A new set of papers by a group of scientists involved in a 10 year study of volcanoes has advanced our knowledge of the deep earth.
Key insights include …
- Amount of CO2 from Volcanoes: CO2 emitted by volcanoes each year is estimated at 280 to 360 million tonnes (0.28 to 0.36 Gt) per year
- This number includes CO2 vented into the oceans from the mid-ocean ridges
- To put that in context, our annual carbon emissions through the burning of fossil fuels and forests, etc., are 40 to 100 times greater than all volcanic emissions.
- A rather popular climate denialism talking point is to claim Volcanoes as an explanation. This latest data rather robustly debunks that assertion.
- The amount of Carbon: Just two-tenths of 1% of Earth’s total carbon—about 43,500 gigatonnes (Gt)—is above surface in the oceans, on land, and in the atmosphere. The rest is subsurface, including the crust, mantle and core—an estimated 1.85 billion Gt in all.
- Eruption Early Warning: A shift in the composition of volcanic gases from smelly (akin to burnt matches) sulphur dioxide (SO2) to a gas richer in odorless, colorless CO2 can be sniffed out by monitoring stations or drones to forewarn of an eruption—sometimes hours, sometimes months in advance.

Stated exercise 1
Answer each question from the volcano study summary.
(a) How many years did the study behind the new papers last?
(b) What is the estimated yearly range of CO2 emitted by volcanoes?
(c) How much carbon is estimated to lie beneath Earth's surface in all?
Stated exercise 2
According to the volcano study summary, why does the new data undercut the claim that volcanoes explain climate change? Answer in one to three sentences.
Stated exercise 3
Extend the volcano study summary beyond its last bullet point.

Provided material

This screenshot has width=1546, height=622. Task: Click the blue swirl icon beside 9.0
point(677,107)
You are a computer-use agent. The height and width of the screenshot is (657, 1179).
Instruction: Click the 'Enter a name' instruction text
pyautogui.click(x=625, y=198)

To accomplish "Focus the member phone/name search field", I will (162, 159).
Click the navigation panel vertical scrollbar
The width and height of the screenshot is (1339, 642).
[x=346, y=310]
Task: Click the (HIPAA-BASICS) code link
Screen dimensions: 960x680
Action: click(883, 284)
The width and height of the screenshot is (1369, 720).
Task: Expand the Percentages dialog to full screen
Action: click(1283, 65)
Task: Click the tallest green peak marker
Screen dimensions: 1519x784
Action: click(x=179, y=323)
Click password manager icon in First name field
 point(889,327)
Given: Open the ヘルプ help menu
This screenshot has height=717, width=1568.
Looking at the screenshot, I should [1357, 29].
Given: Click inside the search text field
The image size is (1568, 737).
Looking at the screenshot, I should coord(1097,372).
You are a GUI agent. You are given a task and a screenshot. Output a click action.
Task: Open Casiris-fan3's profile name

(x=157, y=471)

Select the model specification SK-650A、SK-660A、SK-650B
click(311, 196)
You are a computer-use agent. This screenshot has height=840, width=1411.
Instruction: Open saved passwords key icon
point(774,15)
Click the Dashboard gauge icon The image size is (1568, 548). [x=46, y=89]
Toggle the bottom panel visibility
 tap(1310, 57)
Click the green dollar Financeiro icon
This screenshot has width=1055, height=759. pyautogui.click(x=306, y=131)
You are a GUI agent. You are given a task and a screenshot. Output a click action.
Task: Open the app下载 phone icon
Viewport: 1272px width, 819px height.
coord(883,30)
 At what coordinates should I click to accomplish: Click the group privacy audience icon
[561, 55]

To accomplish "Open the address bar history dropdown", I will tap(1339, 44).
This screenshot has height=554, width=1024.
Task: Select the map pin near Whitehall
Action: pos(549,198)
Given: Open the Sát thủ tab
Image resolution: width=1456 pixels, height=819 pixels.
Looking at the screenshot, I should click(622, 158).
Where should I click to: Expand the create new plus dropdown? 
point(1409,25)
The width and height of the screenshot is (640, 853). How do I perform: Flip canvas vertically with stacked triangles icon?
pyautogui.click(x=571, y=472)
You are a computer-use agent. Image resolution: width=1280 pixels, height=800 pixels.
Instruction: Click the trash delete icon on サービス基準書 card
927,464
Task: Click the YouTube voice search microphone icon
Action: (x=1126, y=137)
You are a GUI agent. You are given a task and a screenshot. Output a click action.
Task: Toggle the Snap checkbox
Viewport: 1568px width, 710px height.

Response 1
(a) 10 years.
(b) 280 to 360 million tonnes (0.28 to 0.36 Gt) per year.
(c) About 1.85 billion Gt.

Response 2
Volcanoes emit only about 0.28 to 0.36 Gt of CO2 a year, and that figure includes CO2 vented into the oceans from mid-ocean ridges. Human burning of fossil fuels, forests and other sources emits 40 to 100 times more than all volcanic emissions.

Response 3
- Eruption early warning systems with real-time monitoring are moving ahead to exploit the CO2 to SO2 ratio discovery, first recognized with certainty in 2014
- The deep carbon cycle: The long-term stability of our atmospheric CO2, has been punctuated by large disturbances, including immense, catastrophic releases of magma that occurred at least five times in the past 500 million years.
- During these events, huge volumes of carbon were outgassed, leading to a warmer atmosphere, acidified oceans, and mass extinctions
- 66 million years ago: the Chicxulub bolide strike on Mexico’s Yucatan peninsula, released between 425 and 1,400 Gt of CO2.
- This rapidly warmed the planet and coincided with the mass (>75%) extinction of plants and animals—including the dinosaurs
Note that the day the dinosaurs died was the day that 425 and 1,400 Gt of CO2 was pumped into the atmosphere. This rapidly warmed planet and resulted in a global mass extinction event.
Guess the amount of CO2 we have generated since 1850?
We are already in the same league and have emitted about 850 Gt of CO2. The planet is already responding to this, and will continue to do so until it finds a new balance.
Australian researchers Balz Kamber and Joseph Petrus …
large bolide impacts are comparable to those observed in the Anthropocene in terms of rapidly disrupting the C (carbon) cycle and potentially exceeding a critical size of perturbation
Who has been doing this work?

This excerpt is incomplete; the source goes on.